Dataset entries
##########
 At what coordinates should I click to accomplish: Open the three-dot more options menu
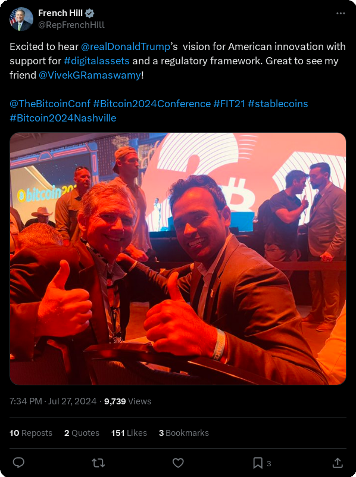341,13
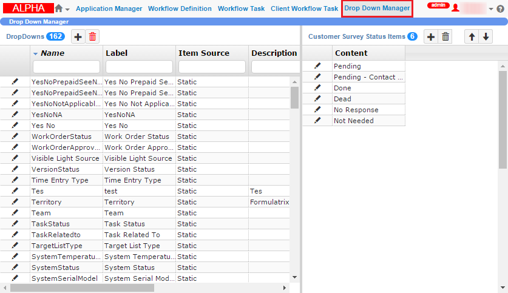The image size is (508, 293).
Task: Click the Label column filter box
Action: click(x=139, y=67)
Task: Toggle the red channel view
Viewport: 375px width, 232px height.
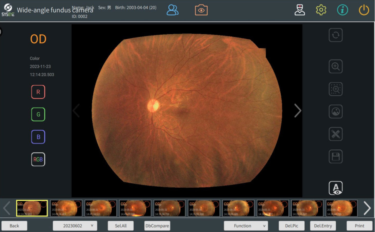Action: pos(38,92)
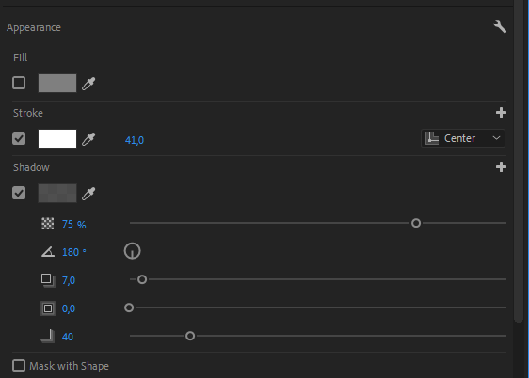Click the stroke width value 41,0
This screenshot has height=378, width=529.
pos(135,140)
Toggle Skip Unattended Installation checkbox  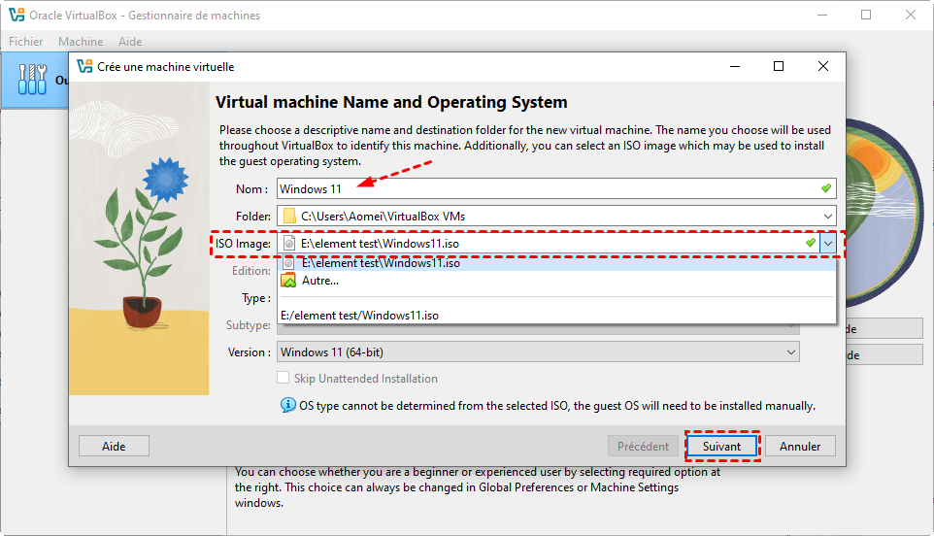(x=284, y=379)
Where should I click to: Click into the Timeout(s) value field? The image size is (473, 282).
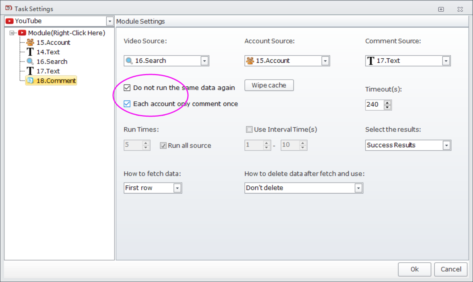pyautogui.click(x=374, y=105)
##########
- [STATED GOAL]
Render the records as a Markdown table with a Row column and a Line column, from the line with "Where should I" up to and including the last line of the records. Number each row, skip blank lines, and leave the pictures out.

- [OUTPUT OF THE TASK]
| Row | Line |
|---|---|
| 1 | Where should I click to: Click into the Timeout(s) value field? The image size is (473, 282). |
| 2 | pyautogui.click(x=374, y=105) |